Lecky spoke for the landed gentry and the upper middle classes of late Victorian England when he warned his countrymen that an unfettered democracy would destroy the balance of interests in the community and thereby undermine the Constitution.
"A tendency to democracy," said Lecky, "does not mean a tendency to parliamentary government, or even a tendency toward greater liberty." Indeed, the type of democracy emerging in Britain seemed to be the rudiment of socialism.
"Socialism
In any forecast that may be attempted of the probable influence of democracy in the world, a foremost place must be given to its relations to labour questions, and especially to those socialist theories which, during the last twenty years, have acquired a vastly extended influence on political speculation and political action. These theories, it is true, are by no means new. Few things are more curious to observe in the extreme Radical speculation of our times than the revival of beliefs which had been supposed to have been long since finally exploded—the aspirations to customs belonging to early and rudimentary stages of society.

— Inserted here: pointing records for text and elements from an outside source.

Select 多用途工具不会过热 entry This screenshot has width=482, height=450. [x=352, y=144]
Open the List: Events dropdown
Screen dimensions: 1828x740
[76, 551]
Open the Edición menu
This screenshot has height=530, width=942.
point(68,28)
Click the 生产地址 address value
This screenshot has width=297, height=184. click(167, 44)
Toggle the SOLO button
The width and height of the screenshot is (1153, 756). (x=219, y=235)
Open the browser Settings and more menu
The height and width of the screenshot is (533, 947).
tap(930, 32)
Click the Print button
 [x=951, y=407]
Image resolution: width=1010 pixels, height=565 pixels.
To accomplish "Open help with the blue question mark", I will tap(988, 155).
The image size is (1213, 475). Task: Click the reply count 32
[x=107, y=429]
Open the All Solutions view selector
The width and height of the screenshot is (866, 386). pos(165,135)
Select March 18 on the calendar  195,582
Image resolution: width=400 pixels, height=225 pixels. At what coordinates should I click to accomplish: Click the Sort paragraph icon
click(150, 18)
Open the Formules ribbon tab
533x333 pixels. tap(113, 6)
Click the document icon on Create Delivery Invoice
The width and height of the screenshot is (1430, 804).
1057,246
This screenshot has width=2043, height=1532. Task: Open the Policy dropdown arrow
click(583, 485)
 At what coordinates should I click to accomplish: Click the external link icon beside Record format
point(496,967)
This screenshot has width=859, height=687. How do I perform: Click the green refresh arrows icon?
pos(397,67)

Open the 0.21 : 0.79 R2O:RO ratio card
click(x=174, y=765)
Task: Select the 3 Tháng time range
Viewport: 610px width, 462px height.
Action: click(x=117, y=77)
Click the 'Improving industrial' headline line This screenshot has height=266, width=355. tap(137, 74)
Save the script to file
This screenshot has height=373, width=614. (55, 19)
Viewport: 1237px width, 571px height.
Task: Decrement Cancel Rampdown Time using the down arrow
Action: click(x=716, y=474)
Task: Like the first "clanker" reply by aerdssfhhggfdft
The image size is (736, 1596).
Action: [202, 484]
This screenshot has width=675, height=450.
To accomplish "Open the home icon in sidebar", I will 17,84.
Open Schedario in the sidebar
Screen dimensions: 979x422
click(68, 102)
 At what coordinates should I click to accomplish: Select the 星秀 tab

The doctrine of common property in the soil, which, under the title of the nationalisation of land, has of late years obtained so much popularity, is avowedly based on the remote ages, when a few hunters or shepherds roved in common over an unappropriated land, and on the tribal and communal properties which existed in the barbarous or semi-barbarous stages of national development, and everywhere disappeared with increasing population, increasing industry, and increasing civilisation."
William Edward Hartpole Lecky
William Edward Hartpole Lecky (1838-1903), an Anglo-Irish historian and essayist of classic Whig proclivities, was perhaps the greatest historical scholar Ireland ever produced.
Lecky was a Whig in the tradition of Edmund Burke, who remained his lifelong intellectual hero. Always suspicious of democracy, he deplored the evils of excess in religion or nationalism; at the same time he was acutely and somewhat pessimistically aware of the importance of mass social influences and ideas in history. Like his contemporary John Richard Green, he helped to reorient the purposes of 19th-century historical writing away from politics and diplomatics.